Tekniklere göre değişmekle birlikte, kıl dönmesi ameliyatı sonrasında, % 5-15 arasında değişen nüks veya tekrar etme oranları mevcuttur.Kıl kesesinin tümünün ameliyatla alınması sonrasında, ameliyat sahasında bir iyileşme (granülasyon) dokusu oluşur ve bu bölgenin kılları, deri artıklarını oraya tekrar çekebilir ve böylelikle bir yabancı cisim reaksiyonu oluşturarak kıl dönmesi hastalığının tekrarlamasına yol açabilir.
Ameliyatsız yöntemler: Tedavisinde ameliyata alternatif lokal tedavi yöntemleri vardır. Kıl dönmesi apsesi durumunda halk arasında kara merhem diye bilinen pomadın (ham petrol özelliğindeki karışımın sülfürik asit ile muamele edilerek suda çözünür hale getirilmiş şekli) sürülmesinin etkili olduğu ancak soruna geçici bir çözüm ürettiği bilinmektedir.
Kıl dönmesinin lokal tedavisinde en sık olarak gümüş nitrat ve fenol gibi kimyasal maddeler kullanılmaktadır.
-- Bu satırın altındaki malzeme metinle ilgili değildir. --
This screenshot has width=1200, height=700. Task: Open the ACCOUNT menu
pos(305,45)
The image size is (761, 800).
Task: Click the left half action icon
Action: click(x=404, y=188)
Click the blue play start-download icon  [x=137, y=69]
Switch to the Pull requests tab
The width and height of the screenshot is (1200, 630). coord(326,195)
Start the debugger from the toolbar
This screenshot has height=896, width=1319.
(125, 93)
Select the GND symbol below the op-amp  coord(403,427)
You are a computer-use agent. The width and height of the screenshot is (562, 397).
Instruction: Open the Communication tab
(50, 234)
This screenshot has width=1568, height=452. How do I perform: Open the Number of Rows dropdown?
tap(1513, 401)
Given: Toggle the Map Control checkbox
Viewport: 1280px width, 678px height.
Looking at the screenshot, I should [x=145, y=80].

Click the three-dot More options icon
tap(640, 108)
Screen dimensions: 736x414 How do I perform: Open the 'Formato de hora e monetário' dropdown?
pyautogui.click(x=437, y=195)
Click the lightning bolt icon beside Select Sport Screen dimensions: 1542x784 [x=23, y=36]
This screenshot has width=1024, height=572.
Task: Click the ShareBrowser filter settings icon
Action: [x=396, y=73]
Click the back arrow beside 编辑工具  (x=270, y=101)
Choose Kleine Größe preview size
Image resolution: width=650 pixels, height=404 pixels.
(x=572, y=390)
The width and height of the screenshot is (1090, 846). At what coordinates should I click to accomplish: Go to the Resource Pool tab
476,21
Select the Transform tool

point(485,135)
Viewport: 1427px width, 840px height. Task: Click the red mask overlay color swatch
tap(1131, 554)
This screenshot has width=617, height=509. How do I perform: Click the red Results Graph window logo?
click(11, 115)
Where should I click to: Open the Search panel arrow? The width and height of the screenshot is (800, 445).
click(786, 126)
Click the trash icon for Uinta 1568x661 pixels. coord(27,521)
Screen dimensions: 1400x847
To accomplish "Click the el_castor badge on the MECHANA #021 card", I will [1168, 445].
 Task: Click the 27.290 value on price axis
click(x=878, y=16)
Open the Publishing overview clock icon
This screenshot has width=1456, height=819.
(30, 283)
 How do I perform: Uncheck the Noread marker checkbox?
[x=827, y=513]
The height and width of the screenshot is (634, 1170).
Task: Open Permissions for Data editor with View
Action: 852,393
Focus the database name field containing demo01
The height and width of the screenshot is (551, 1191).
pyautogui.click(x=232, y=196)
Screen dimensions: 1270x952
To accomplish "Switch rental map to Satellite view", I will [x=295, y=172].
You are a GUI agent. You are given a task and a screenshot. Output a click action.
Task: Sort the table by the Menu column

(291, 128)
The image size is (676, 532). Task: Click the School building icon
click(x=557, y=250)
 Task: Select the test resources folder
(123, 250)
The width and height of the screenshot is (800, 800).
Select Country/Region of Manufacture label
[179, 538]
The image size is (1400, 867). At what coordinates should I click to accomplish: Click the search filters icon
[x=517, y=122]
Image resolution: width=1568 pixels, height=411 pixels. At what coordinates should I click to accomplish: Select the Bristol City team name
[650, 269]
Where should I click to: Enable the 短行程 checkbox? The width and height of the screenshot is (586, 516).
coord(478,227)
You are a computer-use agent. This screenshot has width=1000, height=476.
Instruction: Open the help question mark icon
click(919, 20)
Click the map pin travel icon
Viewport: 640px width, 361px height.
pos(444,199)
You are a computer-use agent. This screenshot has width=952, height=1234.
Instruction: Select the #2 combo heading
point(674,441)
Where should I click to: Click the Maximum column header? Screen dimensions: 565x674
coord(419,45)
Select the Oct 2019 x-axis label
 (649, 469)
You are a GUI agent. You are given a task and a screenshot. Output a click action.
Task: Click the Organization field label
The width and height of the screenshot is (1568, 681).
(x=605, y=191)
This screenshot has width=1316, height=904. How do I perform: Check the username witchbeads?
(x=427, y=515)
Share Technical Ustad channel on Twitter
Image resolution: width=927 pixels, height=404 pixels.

Bu kimyasal maddeler fistül girişlerinden içeriye verilir ve bu işlemler ortalama 10-15 dakika içinde tamamlanır. Haftalık veya iki haftalık kontrollerle ortalama 4-6 hafta içinde iyileşme olması beklenir. Bazen lokal anestezi altında fistüller arasındaki ilişkileri kesmek gerekebilir. Uygun koşullarda deneyimli ellerde yapıldığında gayet olumlu sonuçlar alınabilmekte ve nüks etme yani tekrarlama şansı % 8-10 civarında olmaktadır. Hasta birkaç kez üst üste hekime yara bakımı amaçlı gitmelidir. Bazı cerrahlar hangi yöntemle tedavi edilirse edilsin, kıl dönmesi (pilonidal sinüs) hastalığının 40 yaştan sonra kendiliğinden gerileyeceğine inanırlar, bu nedenle komplike hastalık olmadıkça ameliyat önermezler. Son yıllarda bu görüşün destekçileri artmaktadır. Tüm dünyada doğal ilaçlar ve alternatif tedavilere karşı giderek artan bir eğilim içinde hastalarında alternatif tedavi yönünde talepleri giderek yoğunlaşmaktadır.